### [PROBLEM REQUIREMENTS]
Tally every line of the listing below that holds "Click", then give the tally alone.

### [INPUT FOR THIS TASK]

---

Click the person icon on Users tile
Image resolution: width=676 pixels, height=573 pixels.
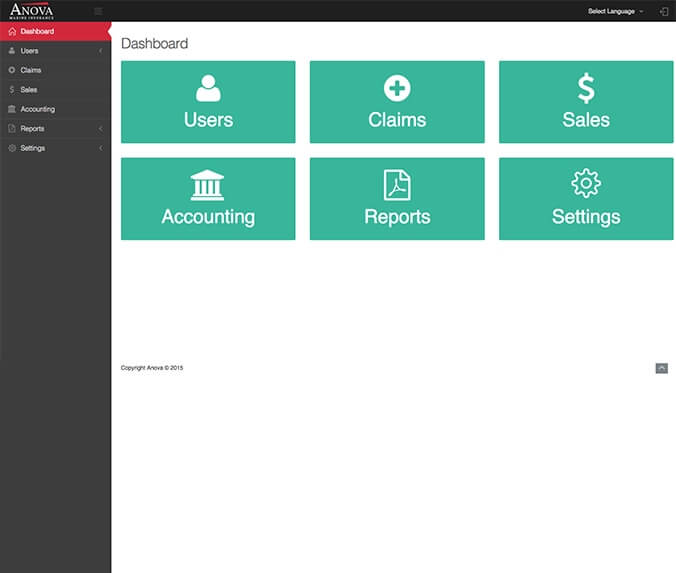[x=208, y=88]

---

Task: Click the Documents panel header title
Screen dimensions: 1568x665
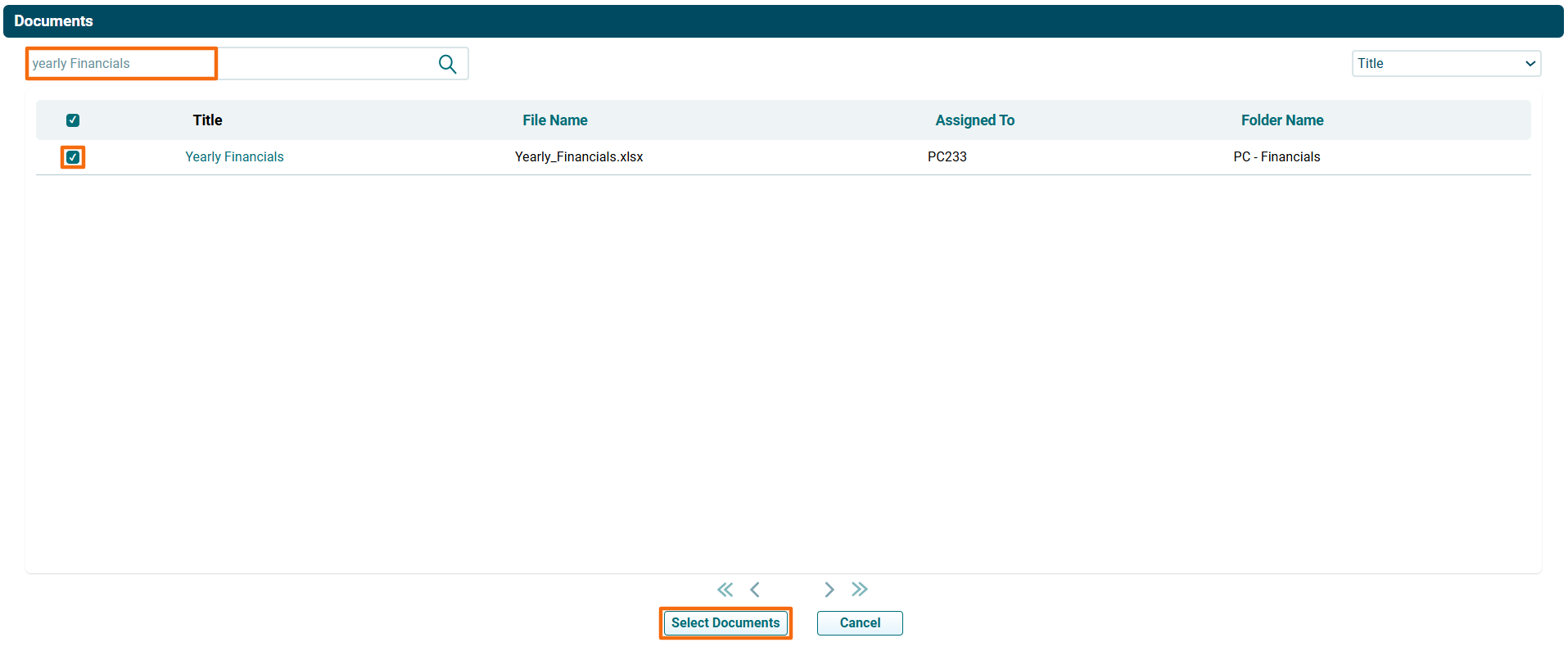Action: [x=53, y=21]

---

### [REPLY TO THE EXERCISE]
2